I strongly favour a culture of blame-free reporting of adverse incidents and I look forward to this being promoted more in our health services.
Quality Assurance Standards for Symptomatic Breast Disease
At present there are approximately 2,500 (new) breast cancer cases per year in Ireland. Data quoted in the OECD Report published last week shows that there has been a very rapid increase in survival for breast cancer in Ireland in the last decade – greater than in most other OECD countries. We are now getting close to the EU average. We ourselves recognise that there is room for improvement in cancer mortality relative to other EU 15 countries – a fact that has already been clearly set out in the Strategy for Cancer Control. That is precisely why the journey we are embarking on now is so necessary.
The two most important contributors to improving this pattern will be enhanced access to earlier diagnosis through the roll-out of BreastCheck and the implementation of the Quality Assurance Standards for Symptomatic Breast Disease Services. BreastCheck has commenced the screening process in the South and the West.
There have been major developments and improvements in cancer services over the past number of years. Ongoing work in the National Cancer Registry shows that survival for most cancers continues to improve in Ireland — for example, breast cancer patients diagnosed during 1999-2003 had a 5-year relative survival – 6.7% points higher than those diagnosed 1994-1998. But clearly there is some way to go before we can attain the survival performance of the best European countries.
Support required from Medical Community
I particularly want to appeal to our doctors to work with us and lead this change to the best cancer services. All doctors are aware of the evidence about what provides the best outcomes for their patients. I am encouraging them to support Professor Tom Keane in the tough challenge he has taken on as Director of the National Cancer Programme. With the support of the many excellent cancer doctors that we have at the moment, I am confident that Professor Keane will succeed.
I will chair regular review meetings involving the HSE and Prof. Keane to monitor delivery of the programme. Progress will also be considered on an ongoing basis by the Cabinet Sub-Committee on Health & Children. My Department will engage on an ongoing basis with the HSE in relation to detailed arrangements for the progression, monitoring and evaluation of the programme.
I believe that one result of recent events is that the public better understand and accept the rationale for the development of cancer centres and the changes that must follow. It is now incumbent on all of us in the health system to ensure that we deliver on this.

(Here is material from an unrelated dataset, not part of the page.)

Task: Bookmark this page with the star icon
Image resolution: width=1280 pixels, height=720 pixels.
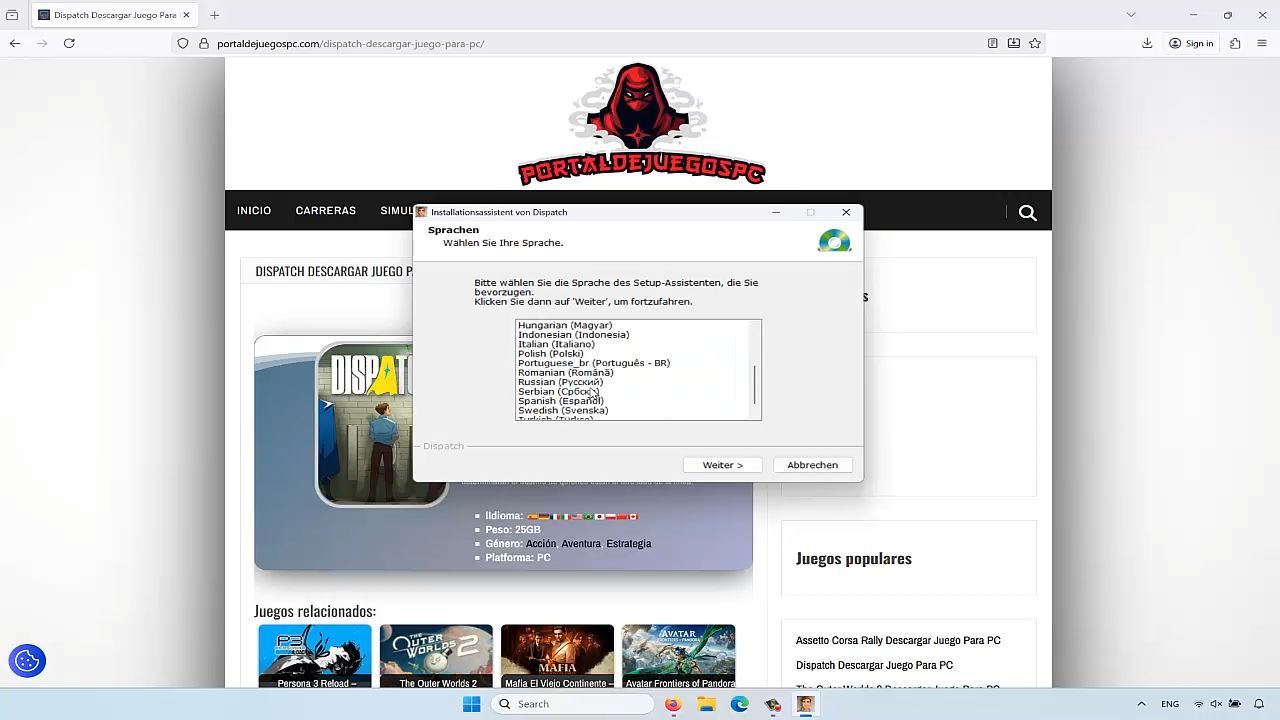Action: click(x=1035, y=43)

In conclusion, a Cheann Comhairle, there have been major developments in cancer control.
We are embarking on a journey towards the best cancer care we can provide in our country. We will take with us the value we have built up in the recent expansion of cancer services. We are asking people to come with us. There will be no reduction of cancer care services as we go on this journey, only an assurance of improvement in quality and outcomes.

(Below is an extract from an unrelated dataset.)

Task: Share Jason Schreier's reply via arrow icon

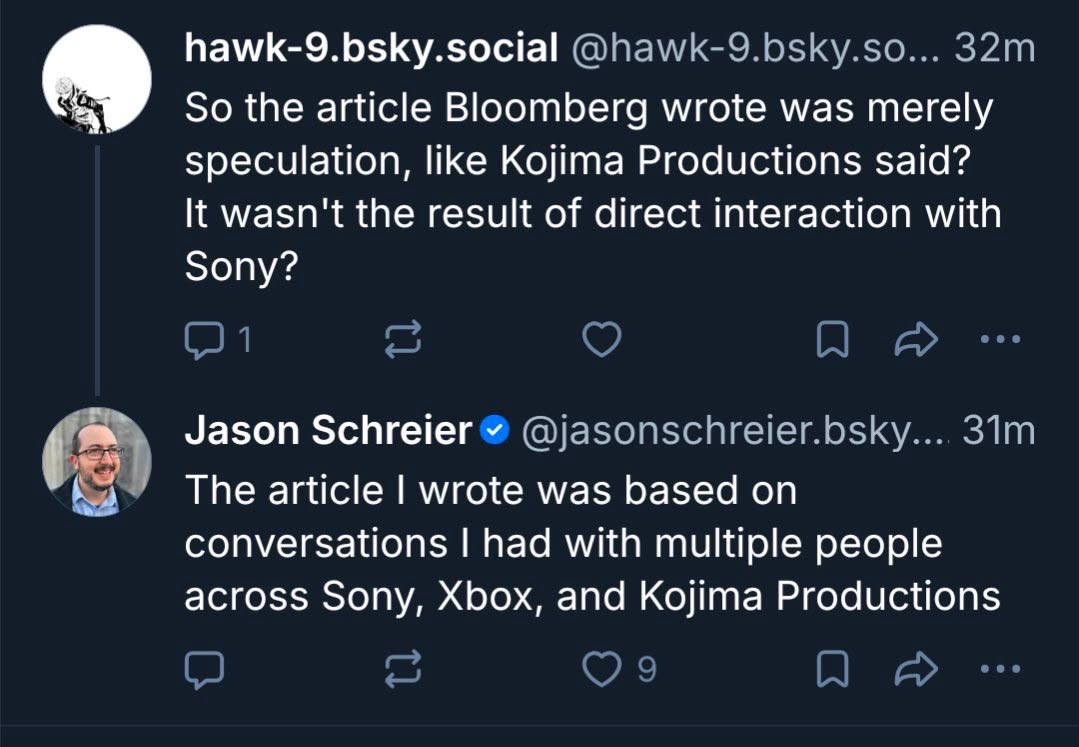Action: point(916,669)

We are moving in the right direction and we have a national leader in Prof. Keane to ensure cancer is given the priority and expertise it deserves.
We will work to ensure the implementation of the National Cancer Control Programme is fully supported and that it is given every opportunity for success and ultimately for excellent patient treatments and care. This can and will benefit our cancer patients nationally and prove that Ireland can become a benchmark for other countries in the provision of quality assured cancer care. Both I and the Government are committed to delivering these improvements.